--- EXCERPTED TEXT Enclosed Below ---

AI & Copyright
| Case | Ruling | Unresolved Issues |
|---|---|---|
| Thomson Reuters vs Ross AI | Training AI on copyrighted data = "Fair Use" if output is transformative. | Legality of pirated datasets. |
| Bartz vs Anthropic | AI training = "Transformative" (like human learning). | Compensation for copyright holders. |
| Kadrey vs Meta | No market harm proven → Fair Use applies. | Scope of "transformative" outputs. |
Net Effect: Tech firms gain legal cover for training, but piracy concerns & market impact remain contentious.
Global Legal Landscape
| Jurisdiction | Approach | Key Mechanism |
|---|---|---|
| USA | Flexible | Fair Use Doctrine (Case-by-case). |
| EU/UK | Conditional Permission | Text & Data Mining (TDM) Exceptions. |
| India | Evolving (No AI-specific laws) | Copyright Act, 1957 + Sec 52 (Fair Dealing). |
Core Conflict:
- Copyright Holders: Demand licensing/compensation for training data.
- AI Firms: Argue training is "transformative" and non-infringing.

--- End of Enclosed EXCERPTED TEXT ---
--- DATASET EXCERPTS Enclosed Below ---

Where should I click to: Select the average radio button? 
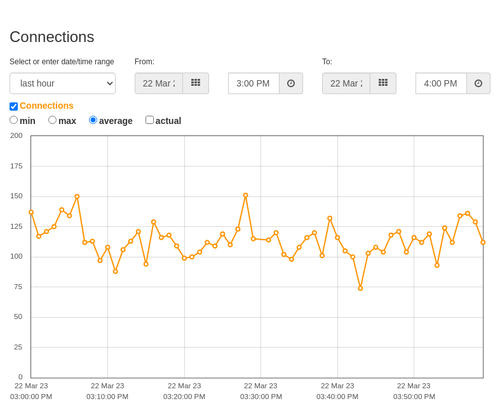93,120
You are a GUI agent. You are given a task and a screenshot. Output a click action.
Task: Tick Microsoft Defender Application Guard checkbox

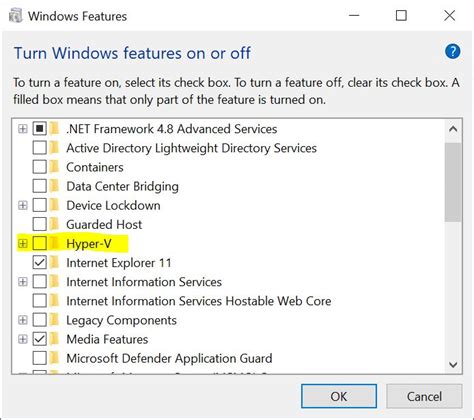click(40, 358)
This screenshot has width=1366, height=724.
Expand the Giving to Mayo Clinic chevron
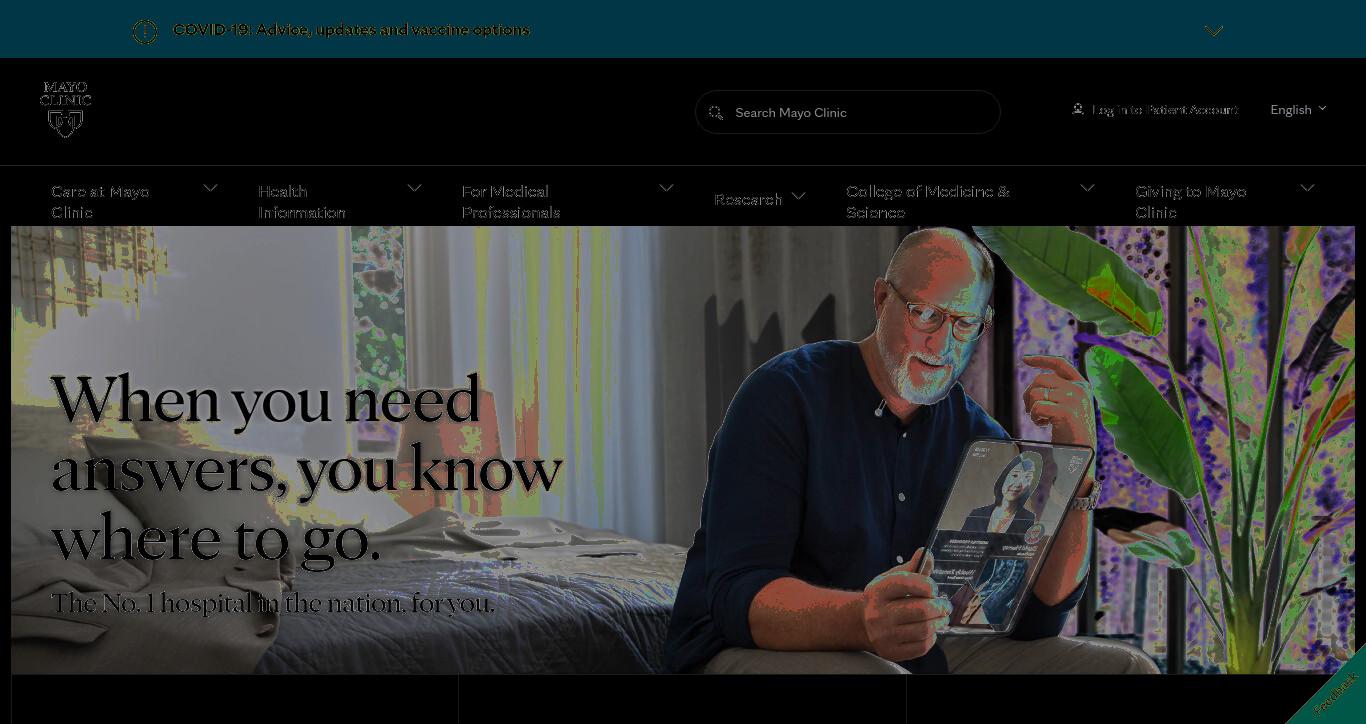click(x=1307, y=188)
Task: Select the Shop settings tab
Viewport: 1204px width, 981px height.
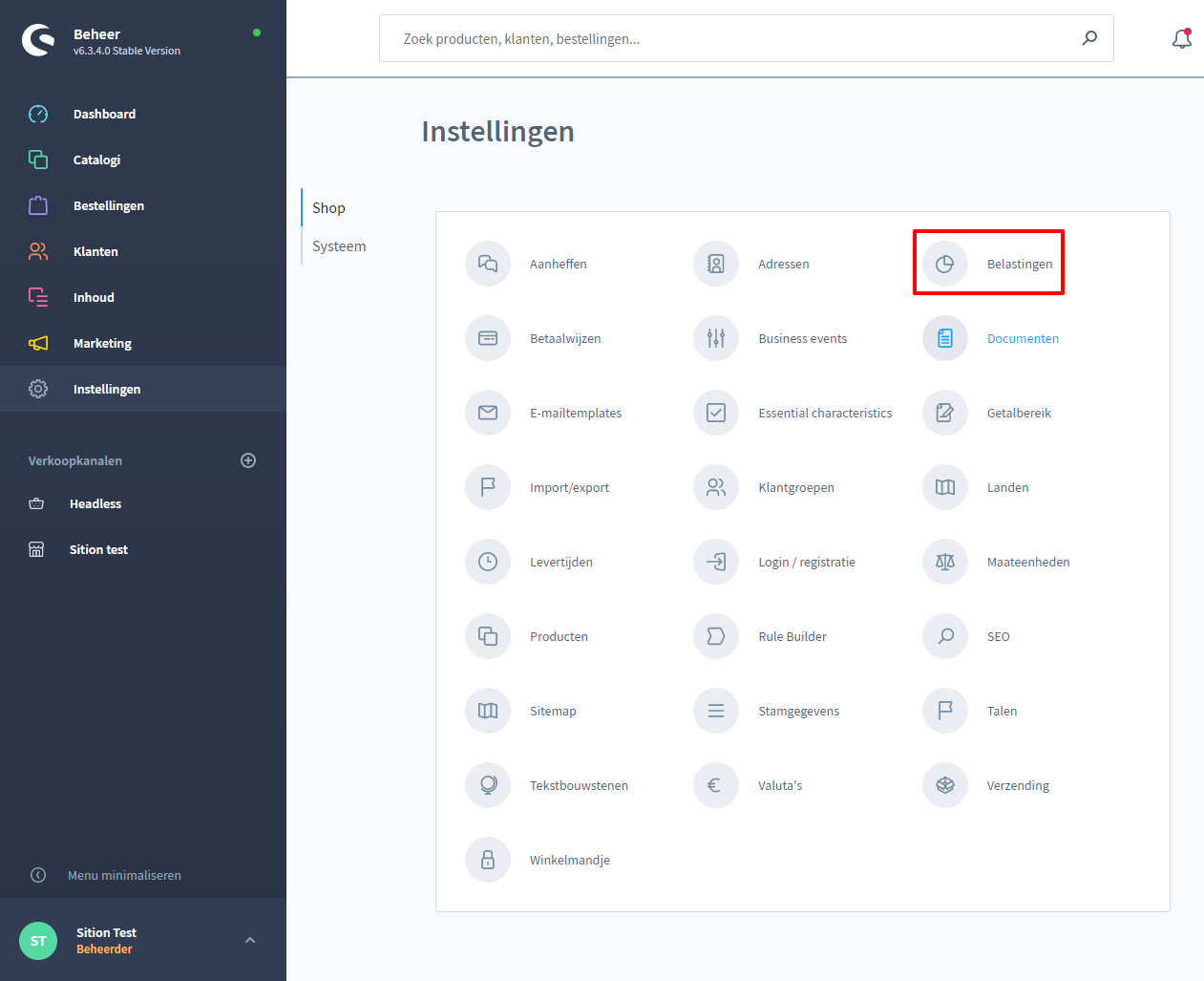Action: tap(328, 208)
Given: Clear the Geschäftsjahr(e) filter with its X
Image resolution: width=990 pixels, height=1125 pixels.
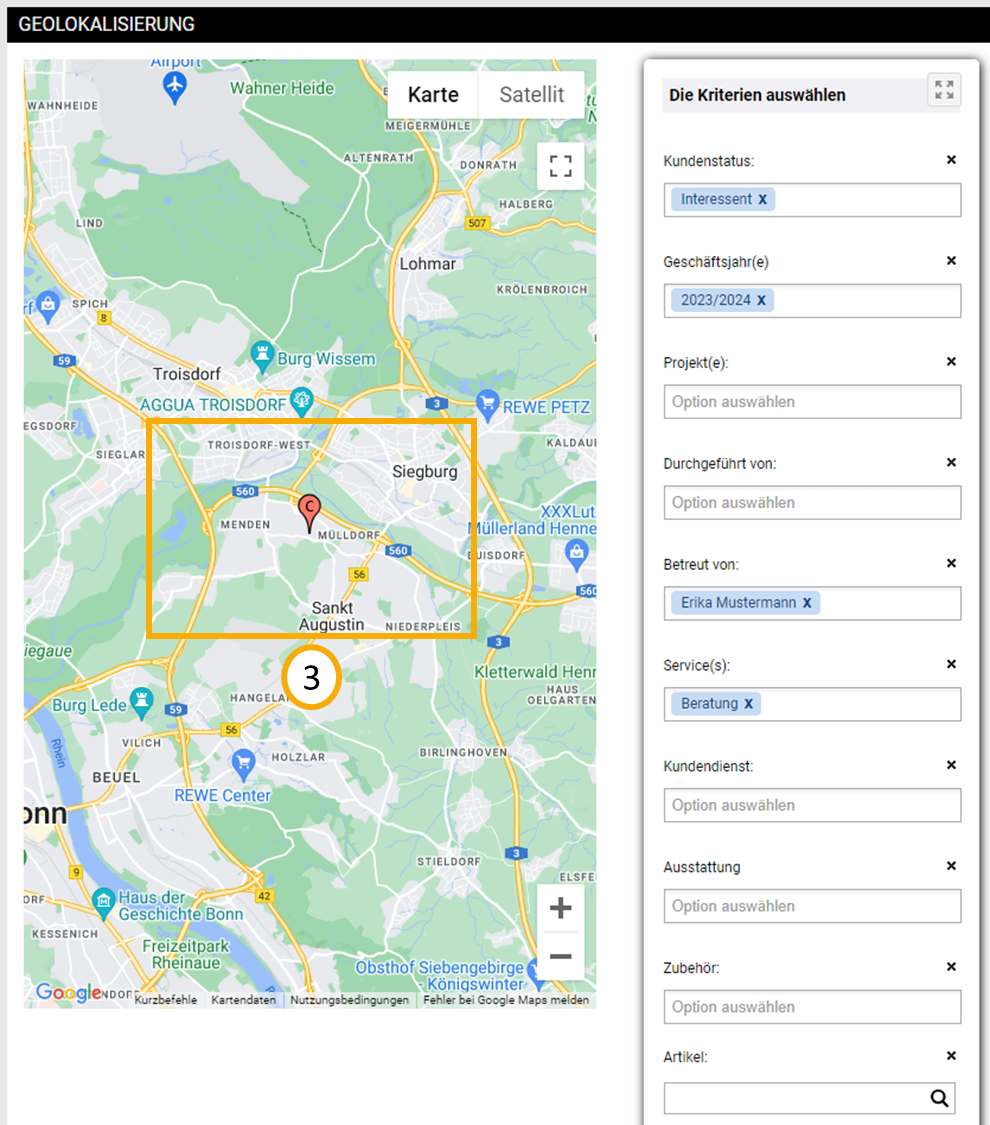Looking at the screenshot, I should point(951,261).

--- End of Enclosed DATASET EXCERPTS ---

PROBLEMS TO WORK ON:
[1] Copy the AI and copyright summary word for word, from "AI & Copyright" to "impact remain contentious.".
[2] Answer these from the AI and copyright summary:
(a) What unresolved issue is listed for Kadrey vs Meta?
(b) What key mechanism is given for the EU/UK?
(c) What do copyright holders demand, according to the core conflict?
[3] Carry on the AI and copyright summary from the point where it ends.

ANSWERS FOR THE TASKS:
[1]
AI & Copyright
| Case | Ruling | Unresolved Issues |
|---|---|---|
| Thomson Reuters vs Ross AI | Training AI on copyrighted data = "Fair Use" if output is transformative. | Legality of pirated datasets. |
| Bartz vs Anthropic | AI training = "Transformative" (like human learning). | Compensation for copyright holders. |
| Kadrey vs Meta | No market harm proven → Fair Use applies. | Scope of "transformative" outputs. |
Net Effect: Tech firms gain legal cover for training, but piracy concerns & market impact remain contentious.

[2]
(a) The scope of "transformative" outputs.
(b) Text & Data Mining (TDM) Exceptions.
(c) Licensing/compensation for training data.

[3]
Critical Copyright Challenges
- Replication Risk: AI outputs may mimic copyrighted works (e.g., art, text).
- Authorship Gap: Copyright requires human creativity → AI-generated works lack clear ownership.
- Data Sourcing: Scraping web data (including copyrighted material) without consent.
- Global Inconsistency: Patchwork of laws creates compliance hurdles.
India’s Position (ANI vs OpenAI Case)
Legal Framework
- Copyright Act, 1957: Grants exclusive rights (reproduction, adaptation) to creators.
- Section 52: Permits "fair dealing" for research/criticism (no AI-specific exemption).
- Enforcement: Civil/criminal remedies under IT Act + global treaties (Berne Convention, TRIPS).